__Task brief__
Using the data below, copy each line that includes the word "pixels".

__Information given__
>>>

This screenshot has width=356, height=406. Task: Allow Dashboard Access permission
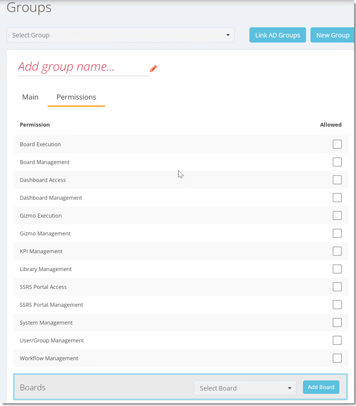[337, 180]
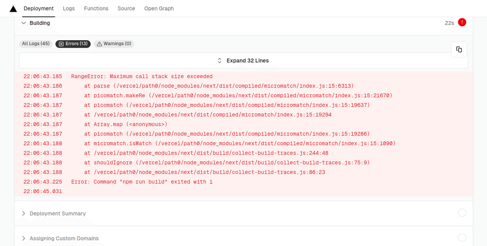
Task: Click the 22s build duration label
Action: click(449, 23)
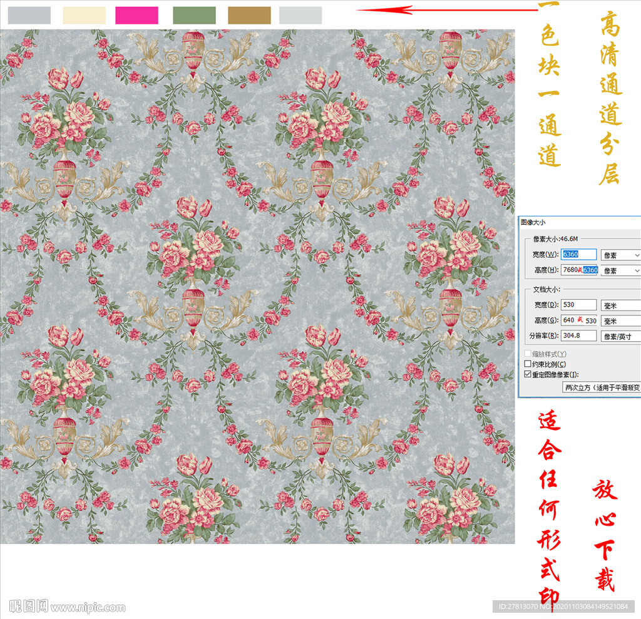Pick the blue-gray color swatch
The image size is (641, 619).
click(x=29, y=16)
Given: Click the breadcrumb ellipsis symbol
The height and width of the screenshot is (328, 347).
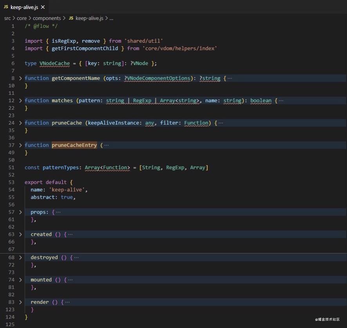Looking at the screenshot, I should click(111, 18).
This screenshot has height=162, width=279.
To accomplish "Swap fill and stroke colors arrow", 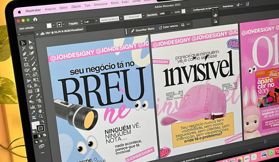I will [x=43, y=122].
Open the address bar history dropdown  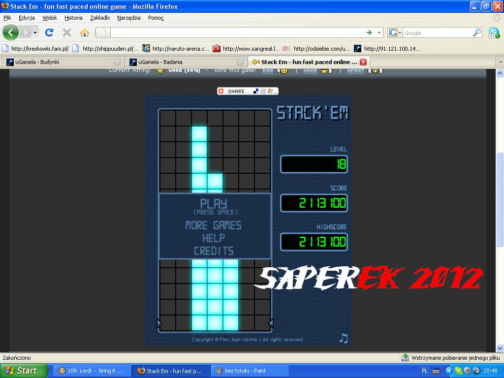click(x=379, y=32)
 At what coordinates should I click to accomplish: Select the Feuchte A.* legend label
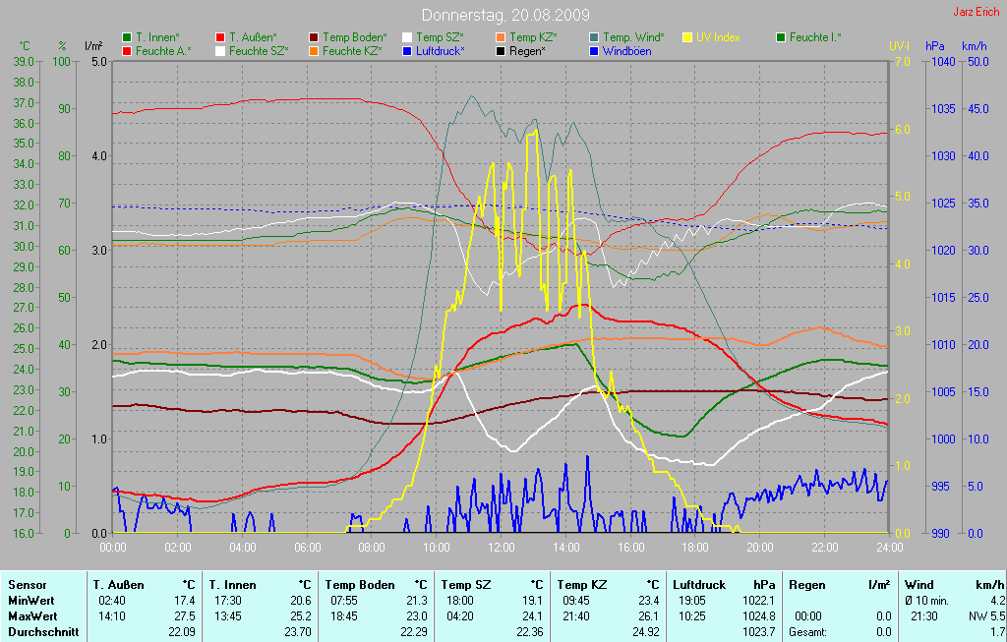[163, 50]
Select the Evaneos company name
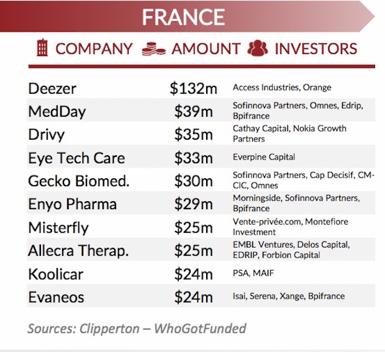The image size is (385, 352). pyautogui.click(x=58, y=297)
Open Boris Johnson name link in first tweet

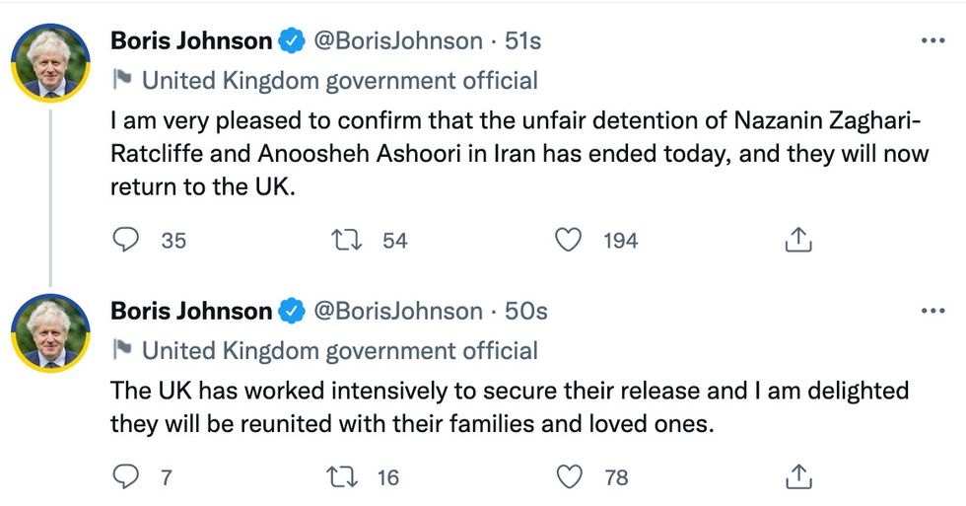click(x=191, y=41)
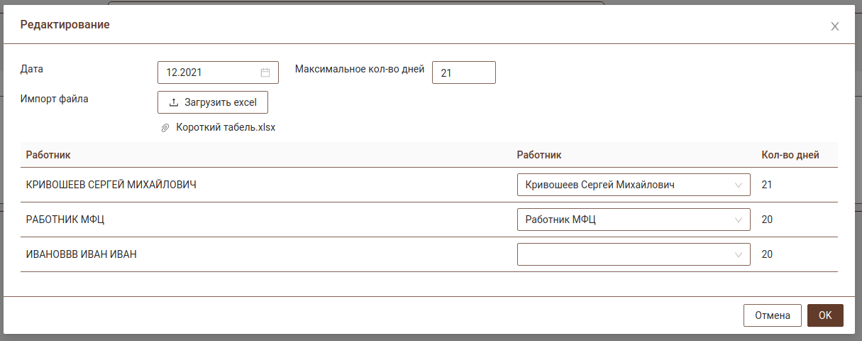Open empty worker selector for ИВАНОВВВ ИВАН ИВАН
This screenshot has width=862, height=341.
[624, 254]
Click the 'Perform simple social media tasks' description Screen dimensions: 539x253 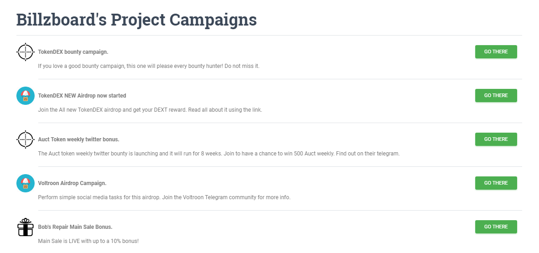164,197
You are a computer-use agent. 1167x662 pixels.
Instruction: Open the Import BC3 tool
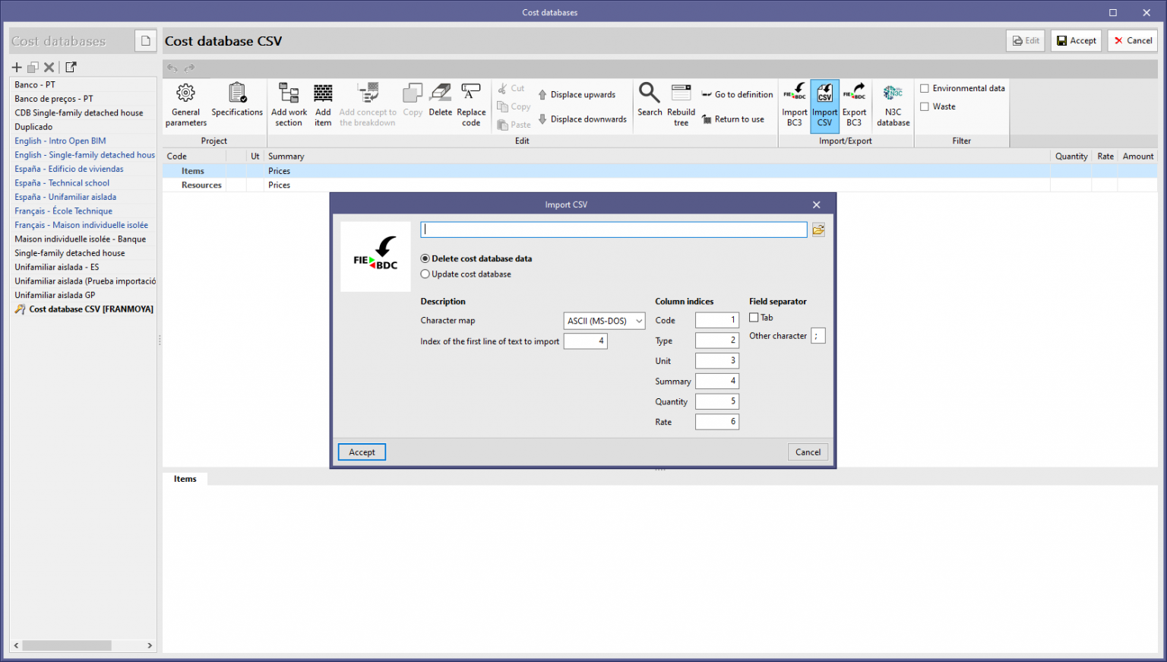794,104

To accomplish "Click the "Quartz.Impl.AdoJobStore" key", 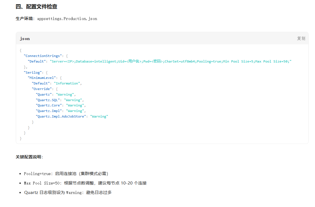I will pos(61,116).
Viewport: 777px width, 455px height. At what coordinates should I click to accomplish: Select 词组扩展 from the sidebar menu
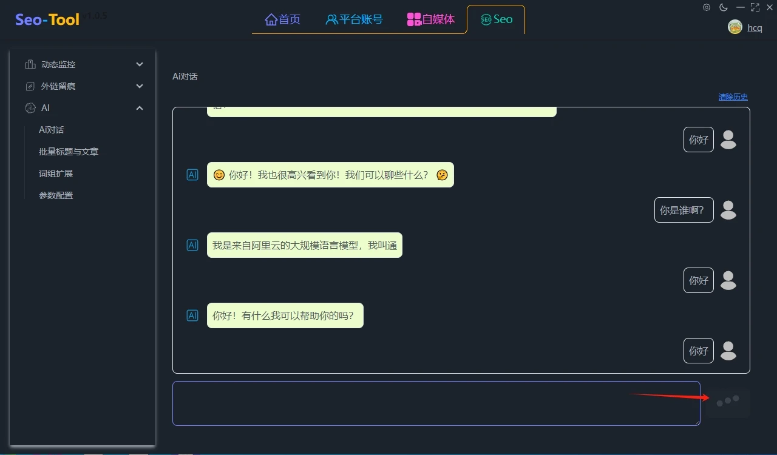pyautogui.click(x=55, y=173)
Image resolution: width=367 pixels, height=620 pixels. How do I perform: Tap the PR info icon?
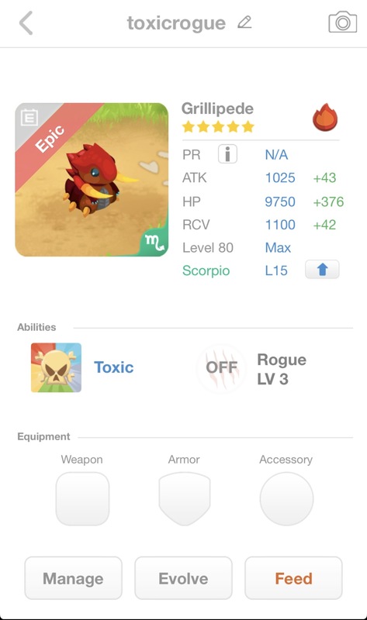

<<<

__Answer for this exercise__
You are a computer-use agent. 1167x662 pixels.
Image resolution: width=367 pixels, height=620 pixels. How do I perform: Tap the PR info icon?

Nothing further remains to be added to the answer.